Review of the Senate hearing on open source software in voting systems

Is there a place for open source software in California's electoral system? That was the question asked at yesterday's Senate Elections Committee hearing at the California State Capitol. An archived webcast of the hearing is available online from the California Channel, which will also broadcast it tomorrow (Friday) at 11 a.m. Below is my recap of the hearing as well as the testimony I provided.

State Senator Debra Bowen, who chairs the elections committee, ran the hearing, which was comprised of two panels. The first included experts from the open source industry and representatives from California agencies and a university utilizing open source software. Clark Kelso's testimony was particularly compelling, Kelso, Chief Information Officer for the State of California, briefly described the historic use of computers in California government.
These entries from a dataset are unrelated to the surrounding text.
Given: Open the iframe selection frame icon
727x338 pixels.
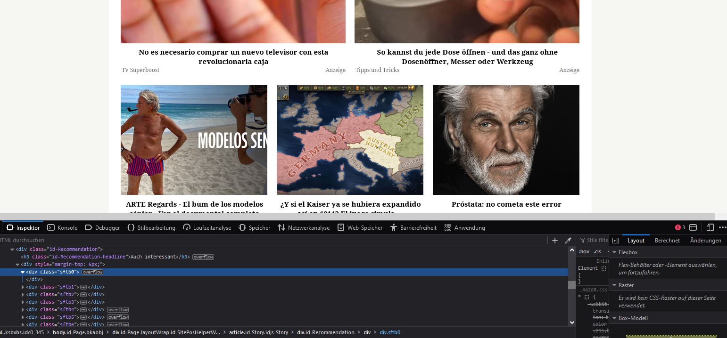Looking at the screenshot, I should click(x=693, y=227).
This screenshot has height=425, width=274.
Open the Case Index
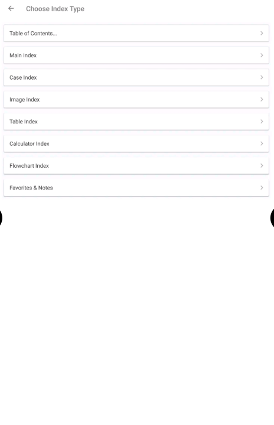point(136,77)
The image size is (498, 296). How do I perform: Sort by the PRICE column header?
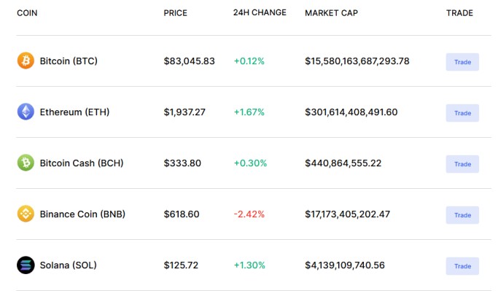pyautogui.click(x=176, y=13)
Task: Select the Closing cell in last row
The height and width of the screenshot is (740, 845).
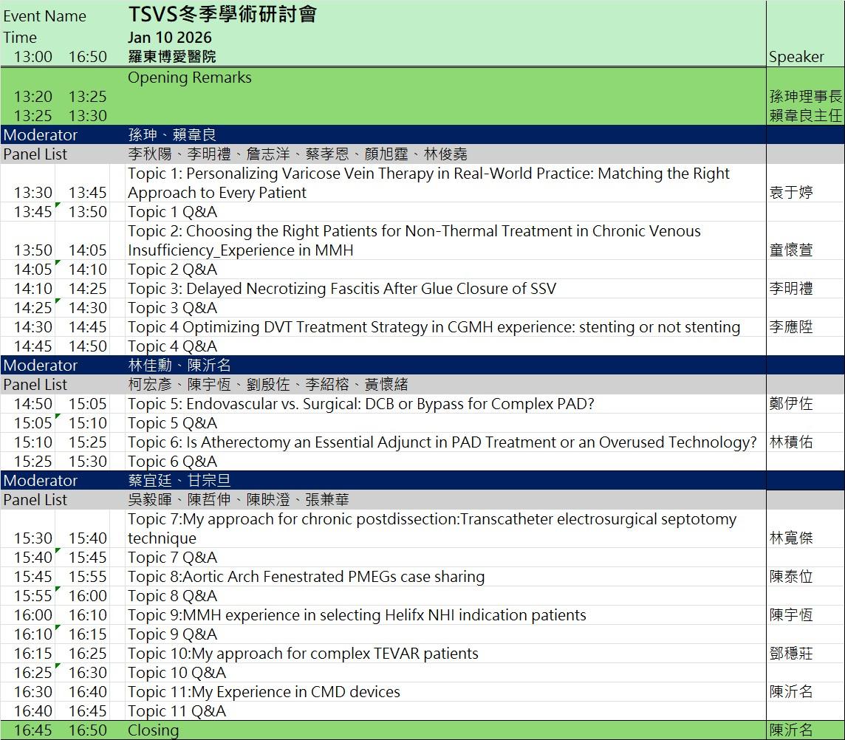Action: coord(154,730)
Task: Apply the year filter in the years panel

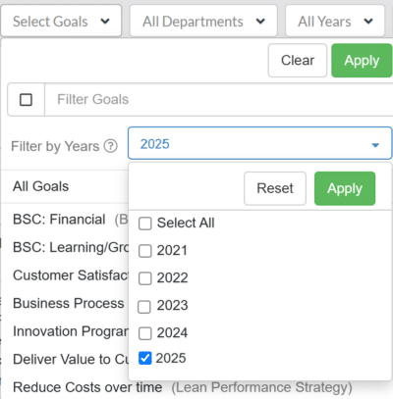Action: point(345,188)
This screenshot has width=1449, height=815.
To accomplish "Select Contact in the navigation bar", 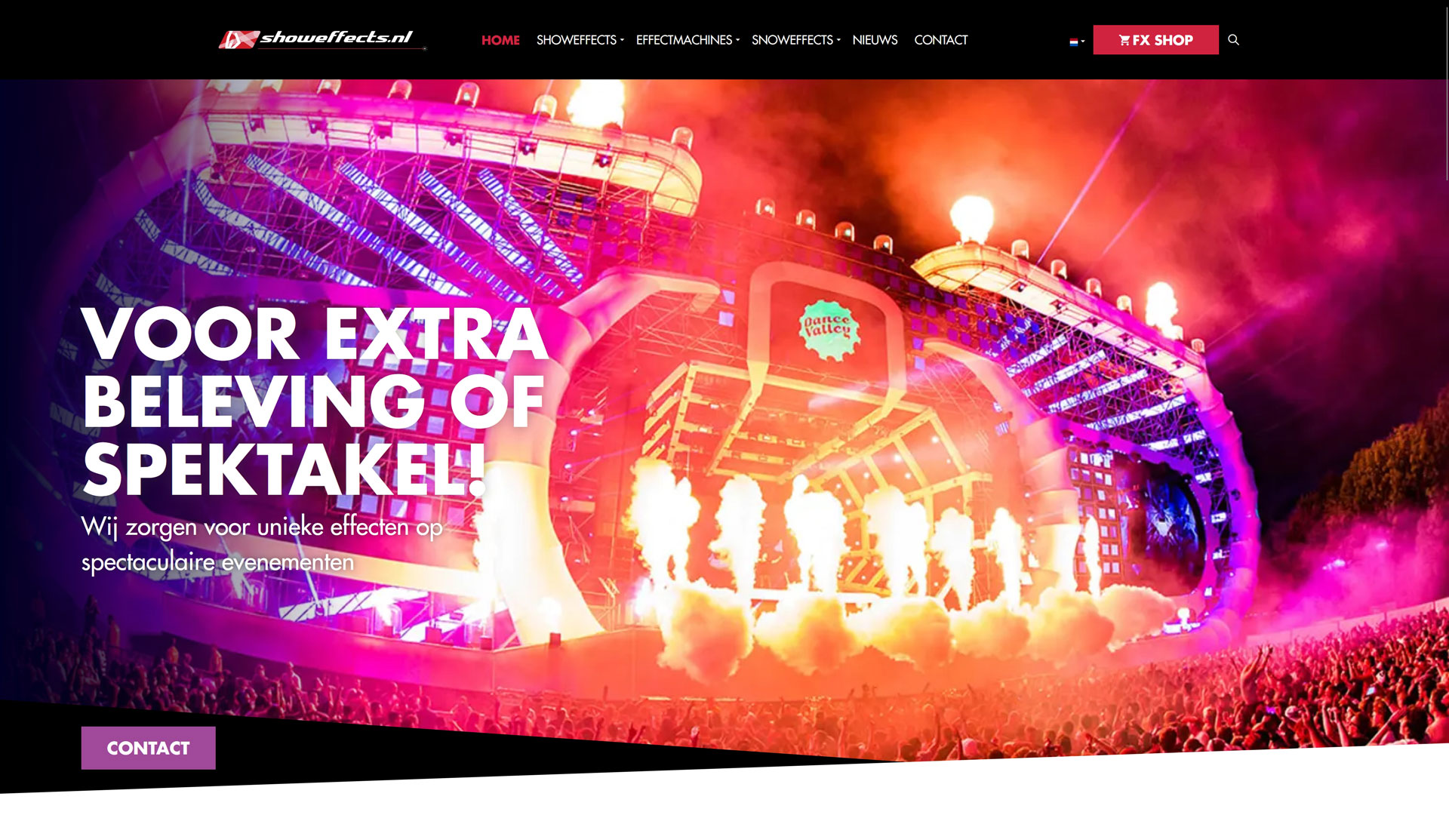I will point(940,40).
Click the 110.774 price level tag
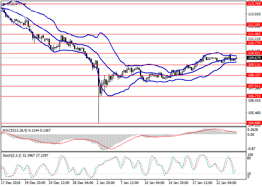 click(254, 43)
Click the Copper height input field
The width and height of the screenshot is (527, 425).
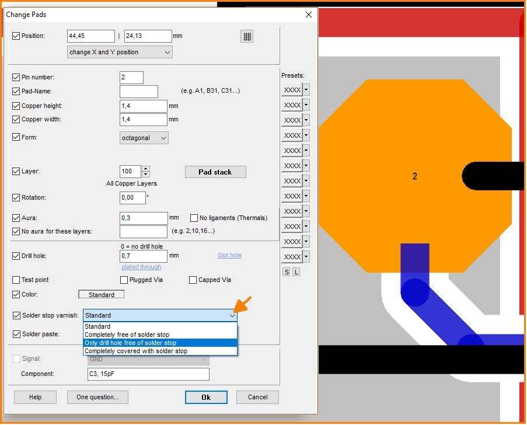(x=144, y=106)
Kelso said that thirty to forty years ago, the state was engaged in its own software development activities, typically on mainframes, and was successful in developing and acquiring stable programs to support state needs. Today many of those legacy systems are stable and still serving the state very well, according to Kelso. Starting in the 80's and 90's, state agencies began to use more commercial off-the-shelf (COTS) software.

Kelso said that the Air Resources Board is the leading department that has begun turning to open source solutions. The agency maintains a culture in their workforce that supports the use of open source, and the strategy has been successful in that it reduces costs, reduces the amount of time needed to develop technology, and helps the agency avoid procurement cycles. This last point is highly relevant to voting systems equipment, where a long procurement cycle often forces counties to limit their options to considering only equipment from vendors that is certified when the procurement process begins.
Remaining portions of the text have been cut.